The revered St Lucian was 76-years-old.
According to initial reports church members made their way to Auguste’s home as they had not heard from her for close to three days. It is believed that the respected organist, who lived alone, died of natural causes as police have indicated that no foul play was suspected in her death.
Prime Minister Allen Chastenet has expressed his sadness at Auguste’s passing, in a statement where he offered his condolences to the extended family.

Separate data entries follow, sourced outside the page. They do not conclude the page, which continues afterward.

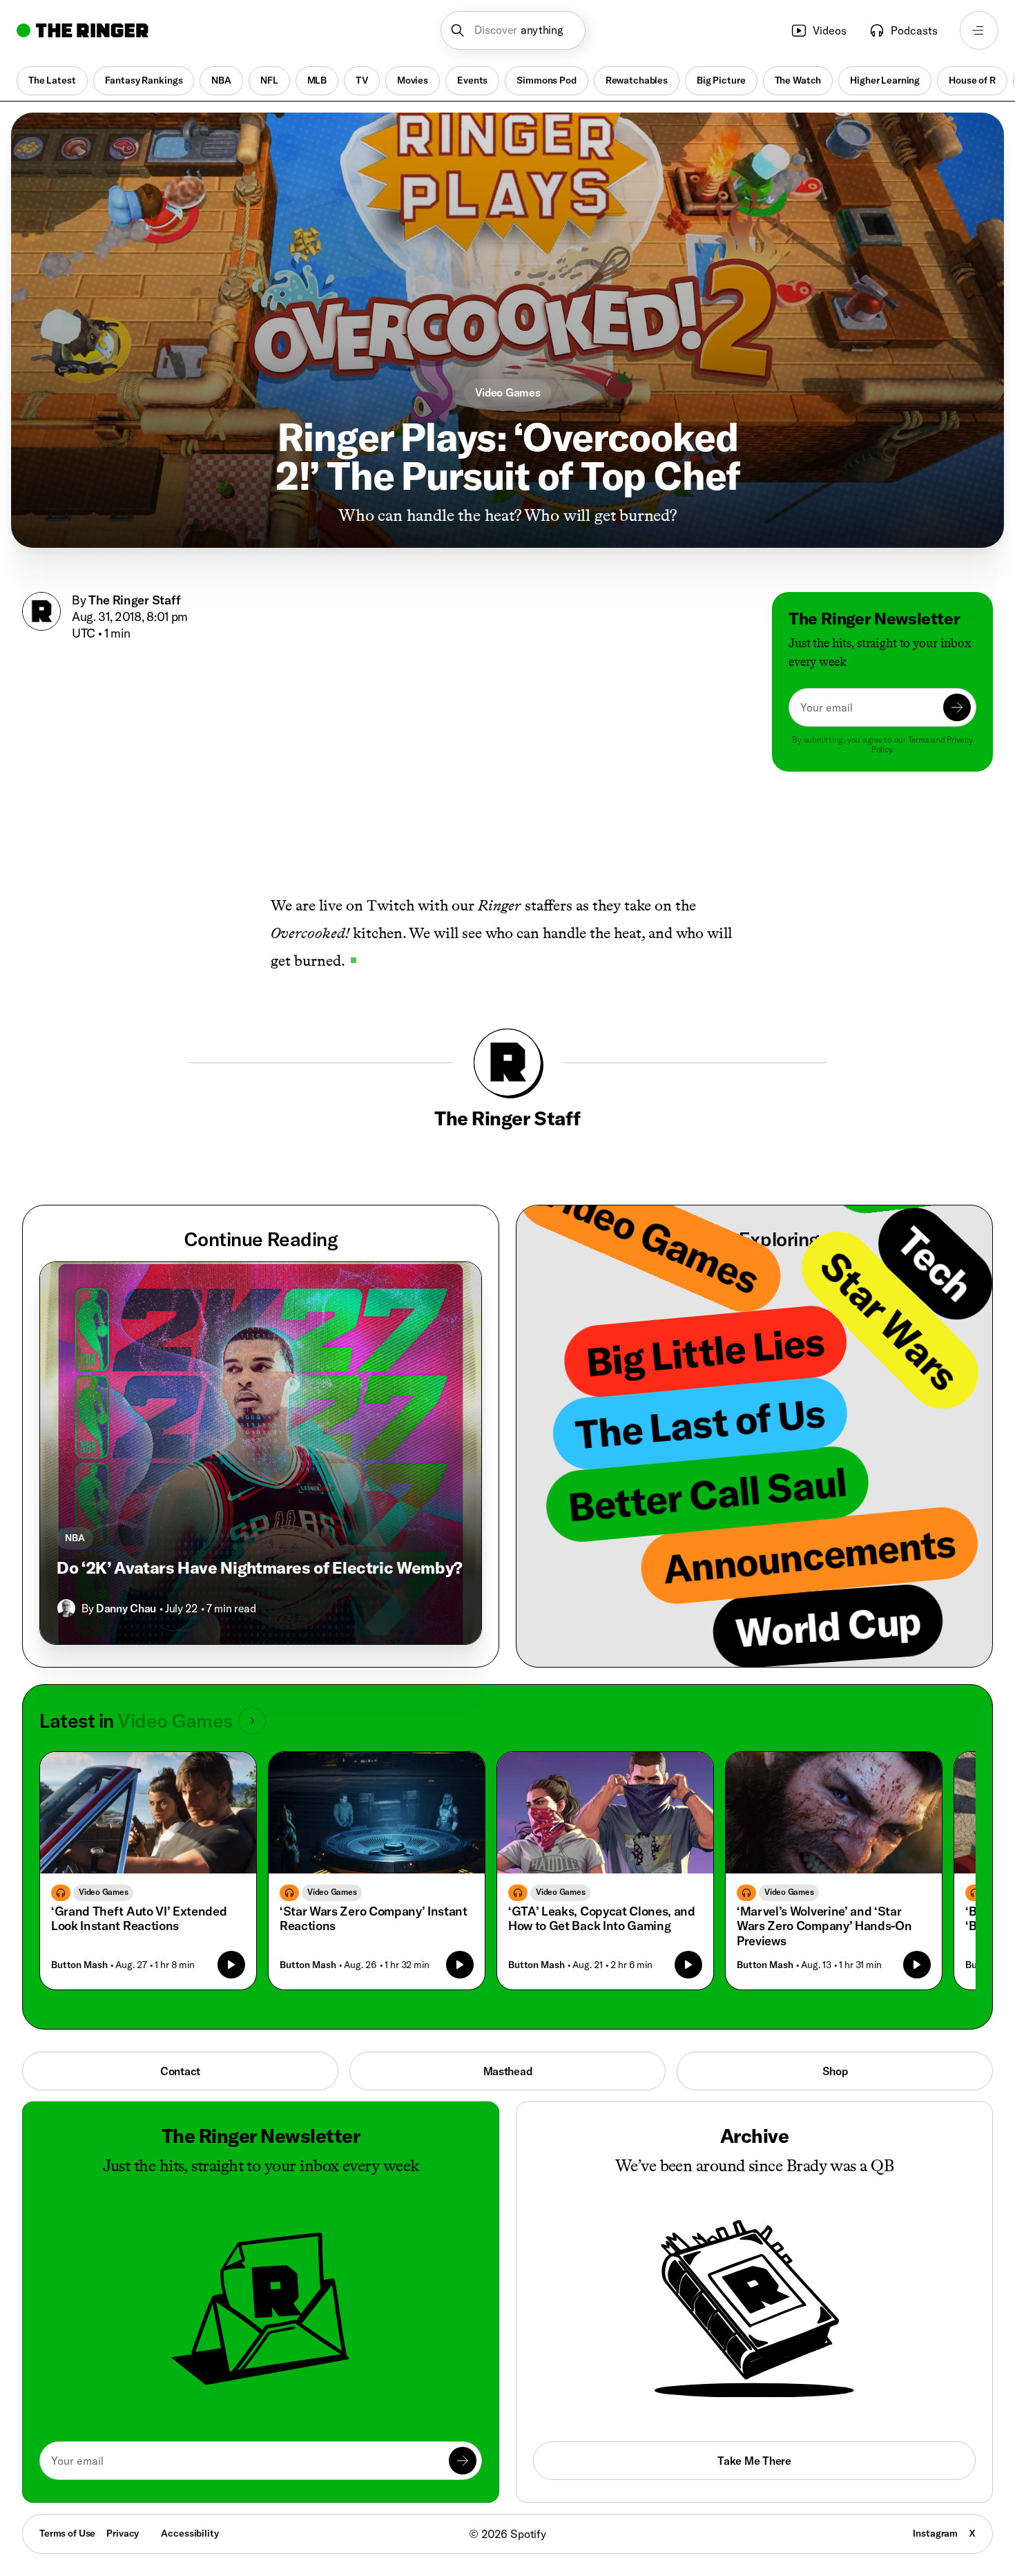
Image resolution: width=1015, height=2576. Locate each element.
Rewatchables (637, 80)
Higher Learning (885, 80)
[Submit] (957, 707)
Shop (835, 2071)
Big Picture (721, 80)
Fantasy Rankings (144, 80)
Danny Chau (126, 1608)
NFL (269, 80)
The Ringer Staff (134, 600)
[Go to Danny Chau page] (66, 1608)
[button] (513, 30)
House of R (972, 80)
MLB (317, 80)
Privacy (122, 2533)
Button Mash (79, 1965)
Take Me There (754, 2461)
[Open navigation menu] (979, 30)
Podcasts (914, 30)
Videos (830, 30)
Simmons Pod (546, 80)
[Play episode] (231, 1964)
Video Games (508, 392)
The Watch (798, 80)
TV (362, 80)
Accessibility (189, 2533)
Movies (412, 80)
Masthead (507, 2071)
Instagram (935, 2533)
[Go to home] (82, 30)
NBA (221, 80)
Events (472, 80)
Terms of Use (67, 2533)
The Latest (52, 80)
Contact (180, 2071)
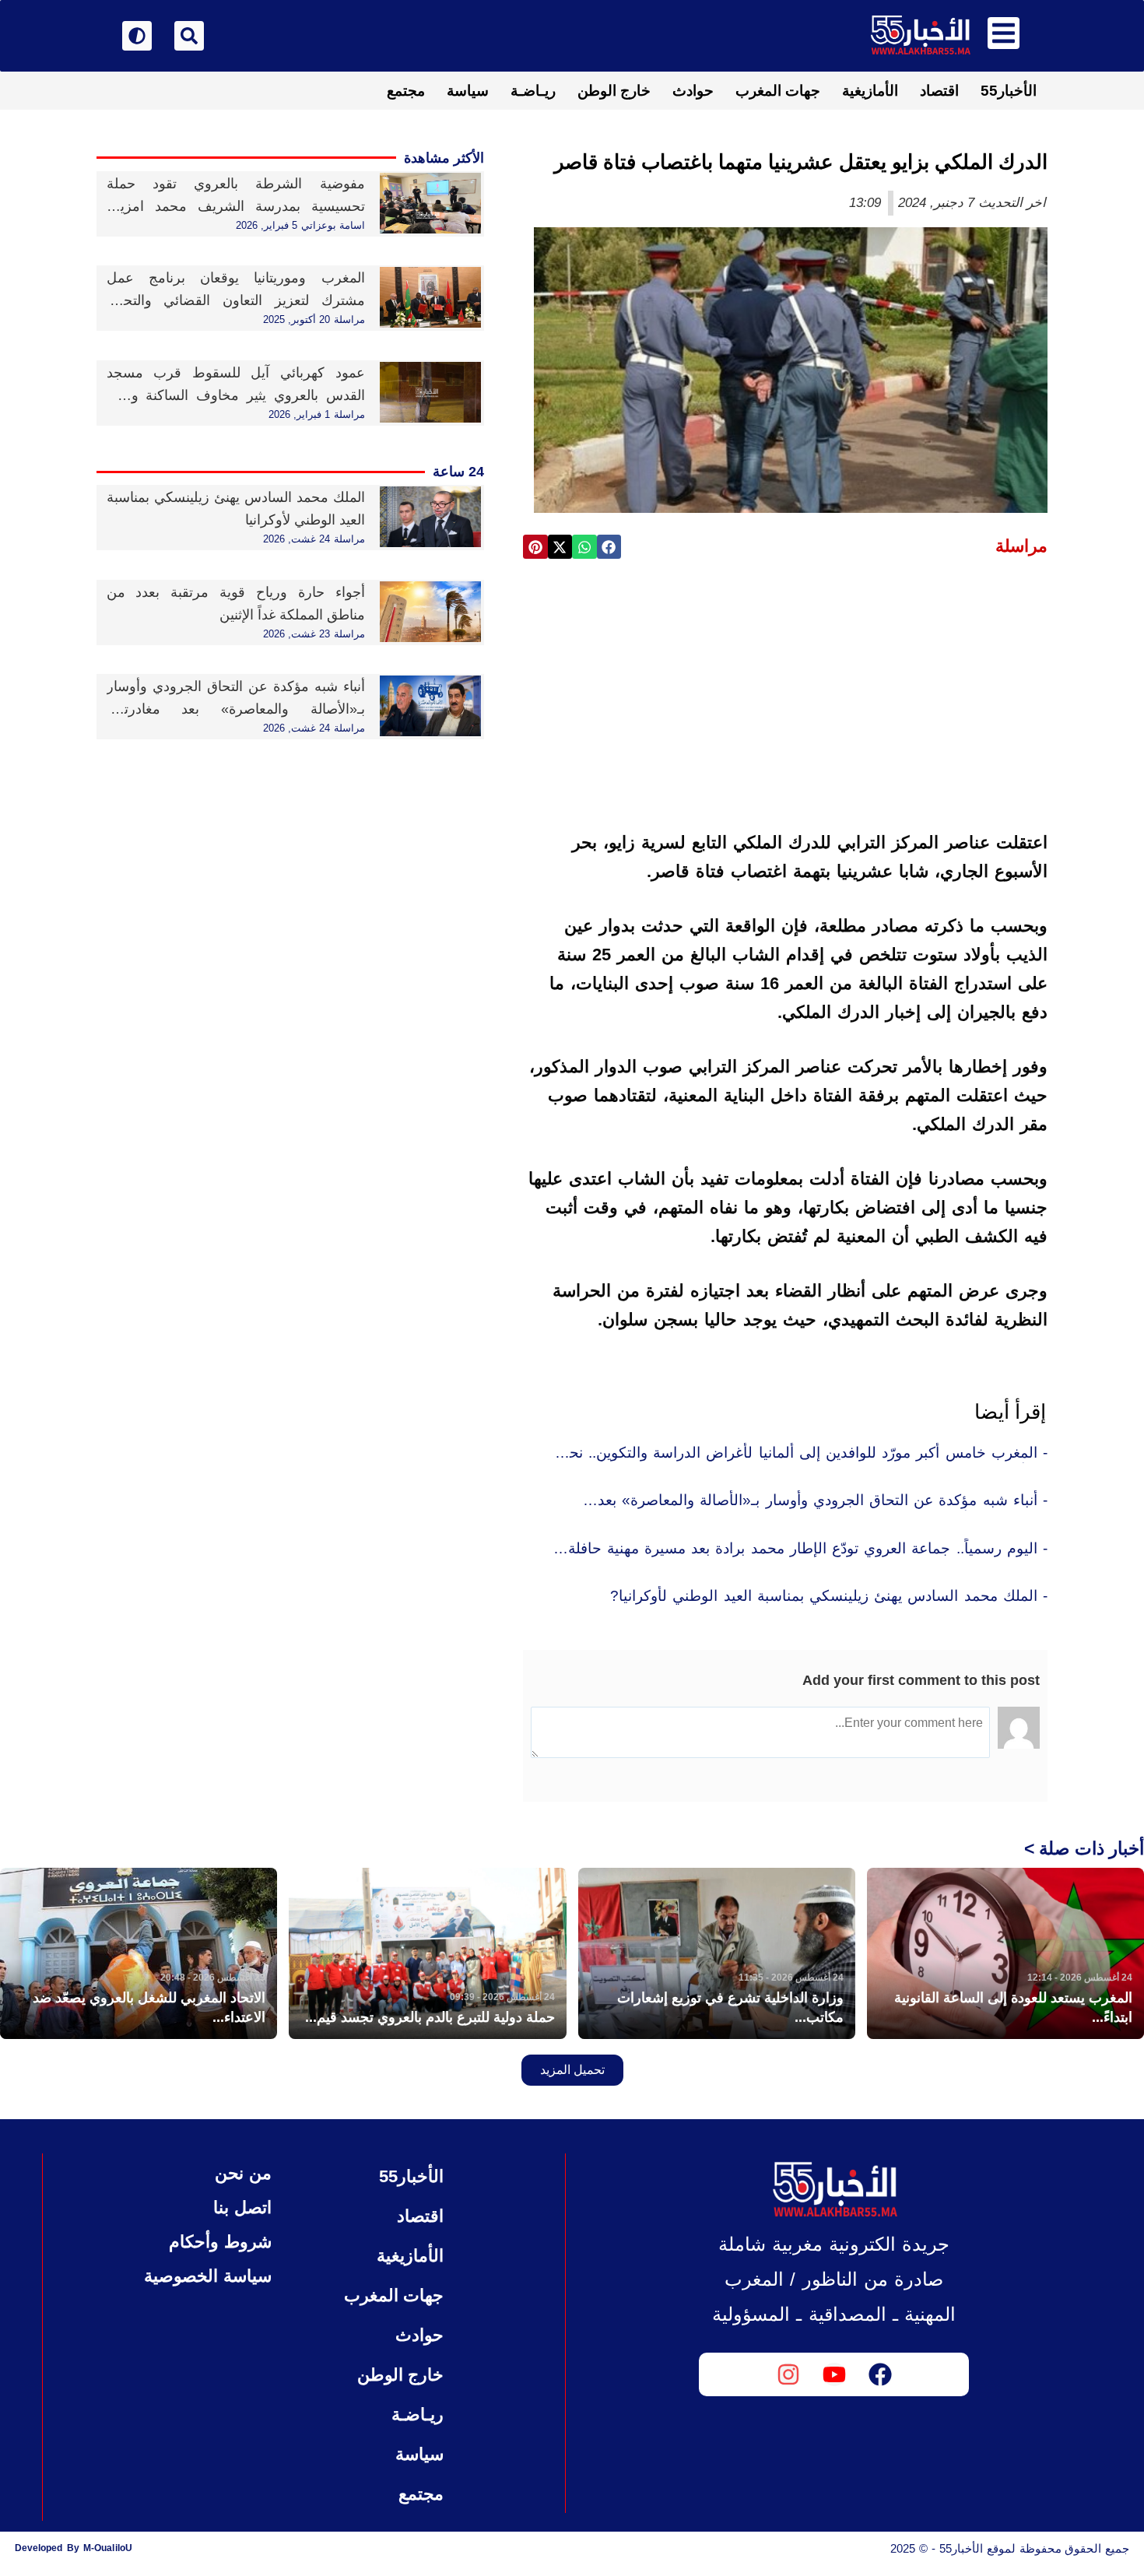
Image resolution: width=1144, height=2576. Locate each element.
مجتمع (406, 90)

“Our deepest condolences go out to the family of Ms. Denise Joyce Auguste. As a nation, we note that her voice, her music and her overall legacy live on. There are very few who could say their lives were not touched by her contribution through musical education. Up until the very end she was active in the church, a prayer warrior and active in music development. She was always willing to go the extra mile and persevered always for excellence. She will be remembered fondly and was loved by so many. She was a cherished and valued friend of the family and was always passionate about sharing her advice on how we could incorporate music into schools,” he wrote.

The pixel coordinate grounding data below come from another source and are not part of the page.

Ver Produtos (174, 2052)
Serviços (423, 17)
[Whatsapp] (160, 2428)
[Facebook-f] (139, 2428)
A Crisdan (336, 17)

According to a tribute from the St Lucia Government Information Portal, Joyce earned her Licentiate in Musical Education in 1967 and became the first music specialist in the then Ministry of Education and Culture.
In that capacity, Auguste conducted extensive music education in the island’s schools, developed special broadcasts and organised music workshops.
“In the 1970s and 1980s she led the popular folk band Hewanorra Voices which were instrumental in the resurgence of folk music. Auguste has written extensively about music and had several compilations including the well-known Saint Lucia Songs – A Collection of Contemporary and Folk Songs (1984) and Oral and Folk Traditions of Saint Lucia (1986),” the St Lucia GIS explained.
Turns out she wasn’t just a gifted musician, as Auguste was well-known as a formidable netball athlete.
In 1969, she received the award for Sports Woman of the Year and represented Saint Lucia regionally and internationally in the sporting discipline.
In April 2000, Auguste was named in an Organisation of American States (OAS) list of Outstanding Women of the Twentieth Century and was inducted into the Hall of Fame for both Sports and Music.
“In between music and sports, Joyce Auguste also served as a Justice of the Peace and Coordinator of various national activities including the school rally for South African President Nelson Mandela’s historic visit to the island,”
She is also credited with coordinating the Cultural Programme during the Papal Visit to Saint Lucia in 1986.
In 1978 she received the singular honour of having her photograph on the ten cent stamp of Saint Lucia. She is noted as the Pioneer of the Festival of Carols and in 1988 became a Member of the Most Excellent Order of the British Empire. In 2017, she was awarded Most Excellent Order of the British Empire (O.B.E.).